━━━━━ Record extracts

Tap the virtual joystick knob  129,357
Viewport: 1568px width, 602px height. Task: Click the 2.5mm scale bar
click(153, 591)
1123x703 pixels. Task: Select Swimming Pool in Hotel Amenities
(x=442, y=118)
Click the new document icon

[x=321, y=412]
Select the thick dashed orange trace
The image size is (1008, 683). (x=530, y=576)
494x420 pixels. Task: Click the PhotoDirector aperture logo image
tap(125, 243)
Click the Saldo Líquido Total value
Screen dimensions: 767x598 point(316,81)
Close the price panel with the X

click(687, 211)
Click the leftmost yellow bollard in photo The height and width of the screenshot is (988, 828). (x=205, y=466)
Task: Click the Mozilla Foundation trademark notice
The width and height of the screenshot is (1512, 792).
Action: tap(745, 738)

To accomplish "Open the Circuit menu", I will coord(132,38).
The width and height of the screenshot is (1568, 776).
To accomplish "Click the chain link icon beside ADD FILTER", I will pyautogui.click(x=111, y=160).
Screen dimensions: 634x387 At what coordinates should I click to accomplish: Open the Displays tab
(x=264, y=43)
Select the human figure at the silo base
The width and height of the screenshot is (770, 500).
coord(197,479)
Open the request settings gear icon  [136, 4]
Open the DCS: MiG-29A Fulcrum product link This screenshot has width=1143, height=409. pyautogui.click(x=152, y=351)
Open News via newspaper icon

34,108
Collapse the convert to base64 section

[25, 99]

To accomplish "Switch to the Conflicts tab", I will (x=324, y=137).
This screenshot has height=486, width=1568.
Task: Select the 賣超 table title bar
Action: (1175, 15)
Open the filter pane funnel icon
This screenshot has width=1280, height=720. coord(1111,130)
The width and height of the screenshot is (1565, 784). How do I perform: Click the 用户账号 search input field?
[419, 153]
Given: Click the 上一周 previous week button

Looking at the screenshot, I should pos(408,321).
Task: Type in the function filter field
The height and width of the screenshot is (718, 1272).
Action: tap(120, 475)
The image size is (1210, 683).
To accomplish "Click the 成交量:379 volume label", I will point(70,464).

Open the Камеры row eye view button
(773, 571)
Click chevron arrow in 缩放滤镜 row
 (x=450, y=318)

━━━━━━━━━━

What needs to be done ▸ Reproduce the data shown above in its entirety, keeping each word as it is.

Expected answer ▸
Tap the virtual joystick knob  129,357
Viewport: 1568px width, 602px height. Task: Click the 2.5mm scale bar
click(153, 591)
1123x703 pixels. Task: Select Swimming Pool in Hotel Amenities
(x=442, y=118)
Click the new document icon

[x=321, y=412]
Select the thick dashed orange trace
The image size is (1008, 683). (x=530, y=576)
494x420 pixels. Task: Click the PhotoDirector aperture logo image
tap(125, 243)
Click the Saldo Líquido Total value
Screen dimensions: 767x598 point(316,81)
Close the price panel with the X

click(687, 211)
Click the leftmost yellow bollard in photo The height and width of the screenshot is (988, 828). (x=205, y=466)
Task: Click the Mozilla Foundation trademark notice
The width and height of the screenshot is (1512, 792).
Action: tap(745, 738)

To accomplish "Open the Circuit menu", I will coord(132,38).
The width and height of the screenshot is (1568, 776).
To accomplish "Click the chain link icon beside ADD FILTER", I will pyautogui.click(x=111, y=160).
Screen dimensions: 634x387 At what coordinates should I click to accomplish: Open the Displays tab
(x=264, y=43)
Select the human figure at the silo base
The width and height of the screenshot is (770, 500).
coord(197,479)
Open the request settings gear icon  [136, 4]
Open the DCS: MiG-29A Fulcrum product link This screenshot has width=1143, height=409. pyautogui.click(x=152, y=351)
Open News via newspaper icon

34,108
Collapse the convert to base64 section

[25, 99]

To accomplish "Switch to the Conflicts tab", I will (x=324, y=137).
This screenshot has height=486, width=1568.
Task: Select the 賣超 table title bar
Action: (1175, 15)
Open the filter pane funnel icon
This screenshot has width=1280, height=720. coord(1111,130)
The width and height of the screenshot is (1565, 784). How do I perform: Click the 用户账号 search input field?
[419, 153]
Given: Click the 上一周 previous week button

Looking at the screenshot, I should pos(408,321).
Task: Type in the function filter field
The height and width of the screenshot is (718, 1272).
Action: tap(120, 475)
The image size is (1210, 683).
To accomplish "Click the 成交量:379 volume label", I will point(70,464).

Open the Камеры row eye view button
(773, 571)
Click chevron arrow in 缩放滤镜 row
 (x=450, y=318)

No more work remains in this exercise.